Chinese sentiment analysis is now part of the Repustate API
We are very proud to announce our new Chinese sentiment analysis engine. Based on the same engine that we used to create our world-leading Arabic sentiment analysis engine, the Chinese sentiment analysis engine is blazingly fast and accurate.
Conditional Random Fields
Unlike English or Latin-based languages, Chinese (simplified) doesn’t necessarily disambiguate words using whitespace. For example the following string of symbols is a completely normal sentence in Chinese:
团购分量比较一般,不过肉多,而且是和两个女生,所以基本都能吃饱。 猪手香肠无得讲,的确系一般餐厅做唔出的味道,其他就比较一般啦。 后来和朋友们正价去吃> 了一次,感觉分量比团购多,希望商家以后能一视同仁啦。
(For those who don’t read Chinese, this is a review of a restaurant). Now you’ll see a few white spaces here & there but there’s actually many more words being expressed than there are separated tokens. So how do we know where one word (or idea) begins and the next ends?
We use a technique called conditional random fields which uses probabilistic models to infer what the meaning of a particular glyph (character) is given the glyphs around it. With a large enough pre-tagged corpus of Chinese text, Repustate can achieve almost 100% perfection in identifying the individual words or ideas being expressed in a long chain of Chinese glyphs.

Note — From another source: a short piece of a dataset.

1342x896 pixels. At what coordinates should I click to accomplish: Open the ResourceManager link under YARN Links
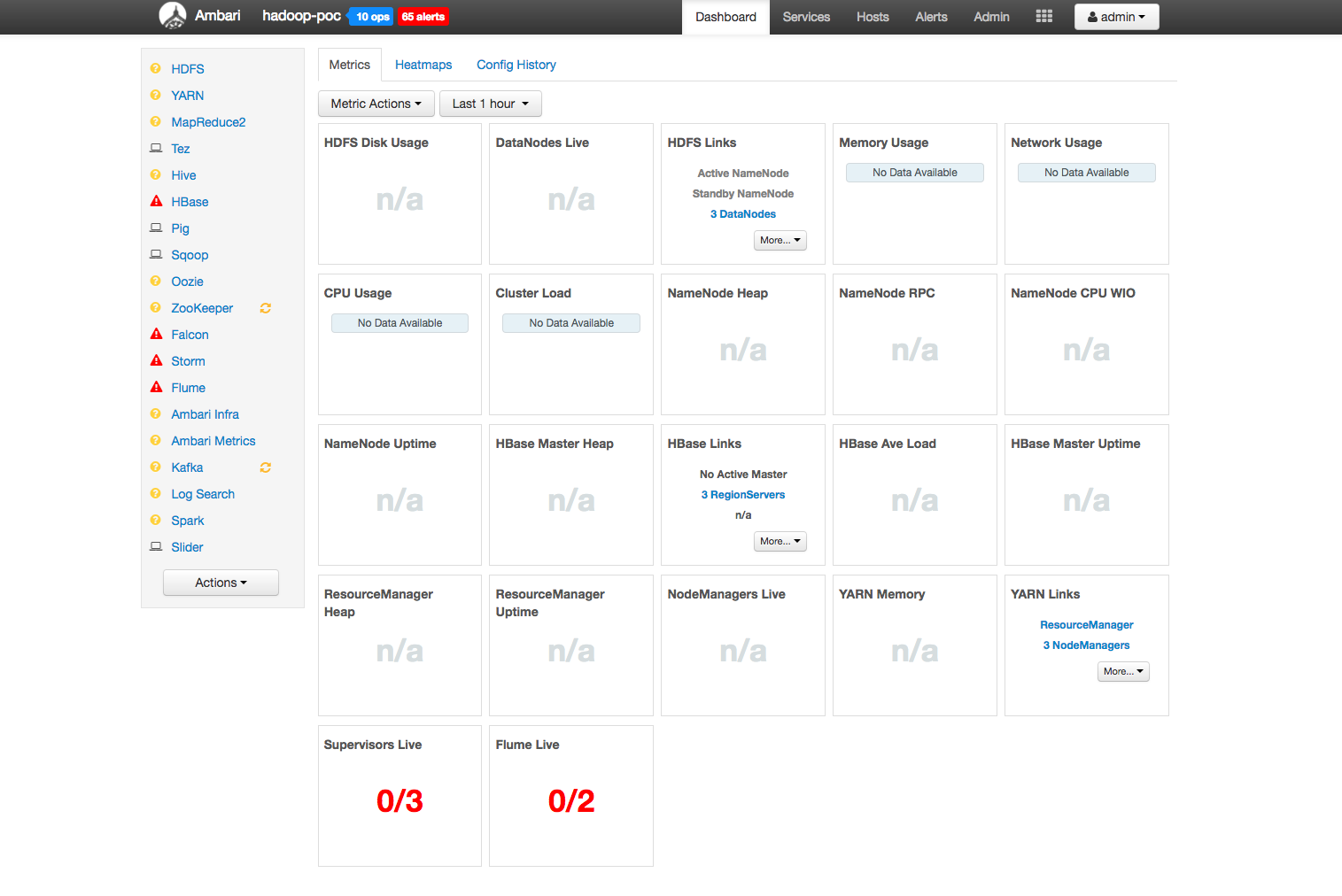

Part of speech tagging & sentiment
Now that we know which words are being used, we can apply part of speech tagging (nouns, verbs, adjectives etc.) to help construct a grammatical overview of a piece of text. This then allows us to perform sentiment analysis using our proprietary engine. It’s the same engine that powers our Arabic sentiment analysis. Sentiment analysis uses a combination of probabilistic models, a dictionary of terms or phrases which connote sentiment as well as hand-tuned heuristics that are language specific. All of this is done in a split second so you can still analyze hundreds of Chinese documents in one HTTP request using the Repustate’s Chinese sentiment analysis API.